Pixel coordinate grounding data:
▬▬▬▬▬▬
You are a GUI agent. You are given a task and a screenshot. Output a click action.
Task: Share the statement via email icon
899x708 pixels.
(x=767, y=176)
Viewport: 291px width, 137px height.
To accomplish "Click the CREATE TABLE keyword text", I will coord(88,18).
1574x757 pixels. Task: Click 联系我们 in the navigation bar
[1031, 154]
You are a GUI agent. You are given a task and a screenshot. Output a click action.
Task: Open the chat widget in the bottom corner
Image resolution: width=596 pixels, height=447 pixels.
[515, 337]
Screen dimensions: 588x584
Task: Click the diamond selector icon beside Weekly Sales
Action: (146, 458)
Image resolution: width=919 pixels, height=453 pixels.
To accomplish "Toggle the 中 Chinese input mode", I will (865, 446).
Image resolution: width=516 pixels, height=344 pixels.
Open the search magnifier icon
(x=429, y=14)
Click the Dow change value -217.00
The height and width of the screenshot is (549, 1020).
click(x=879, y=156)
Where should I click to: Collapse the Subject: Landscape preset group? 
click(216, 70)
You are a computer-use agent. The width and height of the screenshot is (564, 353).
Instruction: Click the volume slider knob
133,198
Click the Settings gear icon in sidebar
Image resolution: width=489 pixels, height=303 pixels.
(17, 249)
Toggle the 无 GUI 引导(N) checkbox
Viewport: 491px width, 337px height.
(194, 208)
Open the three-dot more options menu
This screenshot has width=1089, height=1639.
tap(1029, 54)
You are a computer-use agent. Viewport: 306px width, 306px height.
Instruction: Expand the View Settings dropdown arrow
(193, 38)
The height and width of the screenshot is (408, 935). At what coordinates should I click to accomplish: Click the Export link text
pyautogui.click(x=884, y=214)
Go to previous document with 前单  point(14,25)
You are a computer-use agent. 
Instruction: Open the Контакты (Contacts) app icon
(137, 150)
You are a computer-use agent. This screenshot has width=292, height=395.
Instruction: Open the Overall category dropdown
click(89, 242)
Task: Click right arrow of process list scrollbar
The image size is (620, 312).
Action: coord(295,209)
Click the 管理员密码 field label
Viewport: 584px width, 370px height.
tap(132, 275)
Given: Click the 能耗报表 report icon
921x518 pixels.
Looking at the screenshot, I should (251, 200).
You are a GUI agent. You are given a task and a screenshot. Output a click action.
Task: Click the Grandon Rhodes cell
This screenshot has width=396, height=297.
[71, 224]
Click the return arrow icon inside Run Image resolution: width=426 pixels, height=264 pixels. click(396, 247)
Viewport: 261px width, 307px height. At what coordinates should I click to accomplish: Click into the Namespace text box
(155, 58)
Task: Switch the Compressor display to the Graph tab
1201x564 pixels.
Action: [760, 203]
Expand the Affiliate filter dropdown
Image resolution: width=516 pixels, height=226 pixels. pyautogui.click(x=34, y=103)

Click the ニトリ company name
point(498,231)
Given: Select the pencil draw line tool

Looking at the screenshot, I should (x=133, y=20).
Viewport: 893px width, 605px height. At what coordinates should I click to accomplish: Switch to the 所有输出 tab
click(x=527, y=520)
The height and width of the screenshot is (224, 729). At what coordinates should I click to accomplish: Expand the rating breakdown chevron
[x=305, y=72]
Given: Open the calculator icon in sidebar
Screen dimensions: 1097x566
▬▬▬▬▬▬
None of the lines above may be skipped. Transcribe each one exactly.

You are a GUI agent. You are given a task and a screenshot. Output a click action.
Task: Share the statement via email icon
899x708 pixels.
(x=767, y=176)
Viewport: 291px width, 137px height.
To accomplish "Click the CREATE TABLE keyword text", I will coord(88,18).
1574x757 pixels. Task: Click 联系我们 in the navigation bar
[1031, 154]
You are a GUI agent. You are given a task and a screenshot. Output a click action.
Task: Open the chat widget in the bottom corner
Image resolution: width=596 pixels, height=447 pixels.
[515, 337]
Screen dimensions: 588x584
Task: Click the diamond selector icon beside Weekly Sales
Action: (146, 458)
Image resolution: width=919 pixels, height=453 pixels.
To accomplish "Toggle the 中 Chinese input mode", I will (865, 446).
Image resolution: width=516 pixels, height=344 pixels.
Open the search magnifier icon
(x=429, y=14)
Click the Dow change value -217.00
The height and width of the screenshot is (549, 1020).
click(x=879, y=156)
Where should I click to: Collapse the Subject: Landscape preset group? 
click(216, 70)
You are a computer-use agent. The width and height of the screenshot is (564, 353).
Instruction: Click the volume slider knob
133,198
Click the Settings gear icon in sidebar
Image resolution: width=489 pixels, height=303 pixels.
(17, 249)
Toggle the 无 GUI 引导(N) checkbox
Viewport: 491px width, 337px height.
(194, 208)
Open the three-dot more options menu
This screenshot has width=1089, height=1639.
tap(1029, 54)
You are a computer-use agent. Viewport: 306px width, 306px height.
Instruction: Expand the View Settings dropdown arrow
(193, 38)
The height and width of the screenshot is (408, 935). At what coordinates should I click to accomplish: Click the Export link text
pyautogui.click(x=884, y=214)
Go to previous document with 前单  point(14,25)
You are a computer-use agent. 
Instruction: Open the Контакты (Contacts) app icon
(137, 150)
You are a computer-use agent. This screenshot has width=292, height=395.
Instruction: Open the Overall category dropdown
click(89, 242)
Task: Click right arrow of process list scrollbar
The image size is (620, 312).
Action: coord(295,209)
Click the 管理员密码 field label
Viewport: 584px width, 370px height.
tap(132, 275)
Given: Click the 能耗报表 report icon
921x518 pixels.
Looking at the screenshot, I should (251, 200).
You are a GUI agent. You are given a task and a screenshot. Output a click action.
Task: Click the Grandon Rhodes cell
This screenshot has width=396, height=297.
[71, 224]
Click the return arrow icon inside Run Image resolution: width=426 pixels, height=264 pixels. click(396, 247)
Viewport: 261px width, 307px height. At what coordinates should I click to accomplish: Click into the Namespace text box
(155, 58)
Task: Switch the Compressor display to the Graph tab
1201x564 pixels.
Action: [760, 203]
Expand the Affiliate filter dropdown
Image resolution: width=516 pixels, height=226 pixels. pyautogui.click(x=34, y=103)

Click the ニトリ company name
point(498,231)
Given: Select the pencil draw line tool

Looking at the screenshot, I should (x=133, y=20).
Viewport: 893px width, 605px height. At what coordinates should I click to accomplish: Switch to the 所有输出 tab
click(x=527, y=520)
The height and width of the screenshot is (224, 729). At what coordinates should I click to accomplish: Expand the rating breakdown chevron
[x=305, y=72]
Given: Open the calculator icon in sidebar
Screen dimensions: 1097x566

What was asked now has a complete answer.